Unos quinientos años antes, otro rey también había tenido que enfrentar a dos ejércitos que lo superaba en número y en poder militar. Estamos hablando de Josafat, y su inminente crisis bélica. A las sombras de la muerte, ¿qué hubiera hecho usted como líder? ¿Reclutar más soldados? ¿Entrenarlos mejor? ¿Adquirir nuevas armas? ¿Estudiar antecedentes de exitosas batallas pasadas? Nada de eso. Josafat humilló su rostro y consultó a Dios; hizo pregonar ayuno en todo Israel; oró a Jehová y lo adoró; envió un coro de músicos junto con el ejército. ¡Más ridículo, no se puede concebir! ¡Enviar a la guerra a músicos debilitados por la falta de aliento! Increíble, pero real.
No obstante, Josafat sabía dónde radicaba el secreto de la victoria: no estaba en la fuerza humana, en la habilidad mental, en los recursos económicos ni en los talentos naturales. Todo esto es bueno y ayuda. Pero no: el germen de todo triunfo es la cámara secreta de oración. Las mayores victorias no se ganan como pensamos que se ganan o como nos hicieron creer que se ganan; no. Se ganan al “estilo Josafat”.
Él sabía que “las mayores victorias ganadas para la causa de Dios no son resultado de complicadas discusiones, amplias facilidades, extensa influencia o abundancia de recursos; se obtienen en la cámara de audiencia con Dios, cuando con fe ferviente y agonizante los hombres se asen de
su brazo poderoso” (Elena de White, Obreros evangélicos, p. 273).
Los versículos 15 y 17 de 2 Crónicas 20 son sorprendentes: “Oíd, Judá todo, y vosotros moradores de
Jerusalén, y tú, rey Josafat. Jehová os dice así: No temáis ni os amedrentéis delante de esta multitud tan grande, porque no es vuestra la guerra, sino de Dios […]. No habrá para qué peleéis vosotros en este caso; paraos, estad quietos, y ved la salvación de Jehová con vosotros. Oh Judá y Jerusalén, no temáis ni desmayéis; salid mañana contra ellos, porque Jehová estará con vosotros”.

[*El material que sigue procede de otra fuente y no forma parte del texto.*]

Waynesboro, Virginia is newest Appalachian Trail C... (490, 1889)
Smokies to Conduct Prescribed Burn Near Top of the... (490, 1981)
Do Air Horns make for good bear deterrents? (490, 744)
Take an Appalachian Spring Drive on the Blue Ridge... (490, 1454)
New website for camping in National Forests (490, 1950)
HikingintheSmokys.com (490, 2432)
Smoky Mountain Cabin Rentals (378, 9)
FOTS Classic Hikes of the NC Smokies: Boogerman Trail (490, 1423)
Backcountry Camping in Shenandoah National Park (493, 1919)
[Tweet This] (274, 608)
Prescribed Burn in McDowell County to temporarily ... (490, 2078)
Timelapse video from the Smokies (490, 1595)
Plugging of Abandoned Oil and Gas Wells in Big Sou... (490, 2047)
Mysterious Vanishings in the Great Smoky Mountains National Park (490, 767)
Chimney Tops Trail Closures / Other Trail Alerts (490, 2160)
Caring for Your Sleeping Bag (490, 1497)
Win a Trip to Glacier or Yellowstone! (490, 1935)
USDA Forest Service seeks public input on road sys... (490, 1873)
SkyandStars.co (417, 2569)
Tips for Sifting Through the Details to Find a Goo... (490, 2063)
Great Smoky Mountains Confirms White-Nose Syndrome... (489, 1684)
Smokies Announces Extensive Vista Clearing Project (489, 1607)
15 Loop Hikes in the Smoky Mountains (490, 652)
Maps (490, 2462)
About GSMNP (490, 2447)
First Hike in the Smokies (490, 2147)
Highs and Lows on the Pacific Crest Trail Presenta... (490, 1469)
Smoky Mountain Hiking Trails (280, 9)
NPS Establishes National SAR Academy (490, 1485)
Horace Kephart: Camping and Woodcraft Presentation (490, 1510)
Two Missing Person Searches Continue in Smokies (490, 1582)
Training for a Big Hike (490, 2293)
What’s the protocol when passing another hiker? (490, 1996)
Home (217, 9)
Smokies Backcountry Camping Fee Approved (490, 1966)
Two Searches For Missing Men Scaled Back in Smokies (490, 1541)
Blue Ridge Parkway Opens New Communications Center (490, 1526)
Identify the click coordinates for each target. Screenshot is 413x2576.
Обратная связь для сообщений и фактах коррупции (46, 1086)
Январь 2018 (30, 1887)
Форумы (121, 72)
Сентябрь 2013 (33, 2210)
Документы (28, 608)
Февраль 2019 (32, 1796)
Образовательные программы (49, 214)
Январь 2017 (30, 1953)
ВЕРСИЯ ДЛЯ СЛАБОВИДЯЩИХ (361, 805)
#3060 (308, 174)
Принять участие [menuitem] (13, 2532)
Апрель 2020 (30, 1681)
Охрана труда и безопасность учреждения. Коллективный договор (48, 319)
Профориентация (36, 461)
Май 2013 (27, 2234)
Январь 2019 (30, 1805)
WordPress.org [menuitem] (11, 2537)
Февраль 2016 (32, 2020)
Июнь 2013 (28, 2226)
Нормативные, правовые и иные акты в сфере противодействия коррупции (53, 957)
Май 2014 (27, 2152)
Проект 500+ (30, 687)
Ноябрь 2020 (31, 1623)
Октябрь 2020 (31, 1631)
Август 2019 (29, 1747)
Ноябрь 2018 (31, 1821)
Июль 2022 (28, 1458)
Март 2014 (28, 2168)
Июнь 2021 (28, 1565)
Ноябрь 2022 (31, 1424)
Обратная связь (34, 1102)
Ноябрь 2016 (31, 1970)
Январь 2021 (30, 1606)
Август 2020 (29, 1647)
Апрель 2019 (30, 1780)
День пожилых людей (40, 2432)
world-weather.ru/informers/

La historia dice que los enemigos tuvieron temor, huyeron, y la victoria de Judá fue rotunda; y “el reino de Josafat tuvo paz, porque su Dios le dio paz por todas partes” (2 Crón. 20:30).
Dios quiere pelear nuestras batallas, quiere que derrotemos a nuestros enemigos espirituales y quiere darnos su paz. Para eso, debemos deshacernos de nuestros orgullosos y autosuficientes planes de victoria y rendirnos para escuchar su voz. Al orar, Dios pelea por nosotros.
En febrero participaremos juntos del programa “10 días de oración”. Nos uniremos para orar y para clamar por reencuentros y por milagros.
Dios actúa en formas inesperadas. Si no, ¡pregúntale a Josafat!